The last few months have been challenging and emotional for our beloved Burbank community. We have been overwhelmed by grief, fear, and outrage, but we also recommitted to each other, especially to those who are the future of this country – our students. As the class of 2020 moves onto the next chapter of their lives, we invite you to make a toast in their honor:

  • We salute students like Ariana, a recent John Burroughs High School graduate. She decided to address mental health with the play she wrote and produced after several students took their own lives and consequently changed how students talk about mental health in public.

  • We toast to students Nic and Carter, who studied film and theater in high school. Both will be studying film production in college at their dream schools. With an ever-growing need for new talent and more than 800,000 employees in Los Angeles County alone, the entertainment industry is an exciting career option for Nic, Carter, and many students like them.

  • We celebrate students like Jacob, Eli, Abby, Madison, Lily, Azat, NehaNina, and many others, who have been part of the robust arts community in Burbank Unified School District classrooms.
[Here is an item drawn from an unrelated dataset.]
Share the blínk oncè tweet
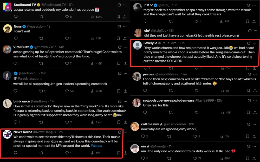This screenshot has height=162, width=260. (125, 122)
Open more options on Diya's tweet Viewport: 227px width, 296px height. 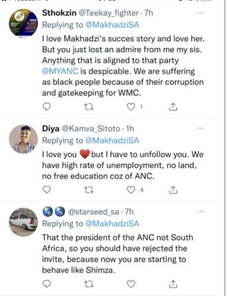[200, 128]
We invite you to read their stories and see the undeniable effect that arts education has had on these young people’s academic achievement, mental health, and career. Yet, this may be the last generation of our students to benefit from arts education if we do not act quickly.

As our school district faces steep budget gaps, arts education will suffer deep losses. Take music programs, for example. This fall, our school district will have to eliminate three music teachers’ positions, effectively reducing our children’s exposure to elementary music education by 60%. Countless studies prove the positive benefits of music education. It is one of the first and most rudimentary tools children use to develop their language-learning and problem-solving skills. According to PBS , “Students in elementary schools with superior music education programs scored around 22 percent higher in English and 20 percent higher in math scores on standardized tests, regardless of socioeconomic disparities among the schools or school districts.” Our children deserve more and they deserve better from us.

The devastating impact of these changes will make a generational change to public education. At a time when the social and emotional needs of ALL children are at a historic level of crisis, we will not be able to support them. The cuts are still real, they are deep, and our children stand to lose the most.

The future may be uncertain, but our children must continue to learn and thrive. We must continue investing in the future generations of creative professionals because it is through songs, dance, plays, poems, and paintings that children grieve the loss of their freedom and celebrate its return.

As we celebrate our students and their achievements, we are reminded that their success was made possible by people like you. The donation you make today will impact the youth of tomorrow. There are many difficult days ahead, but together we will get through this.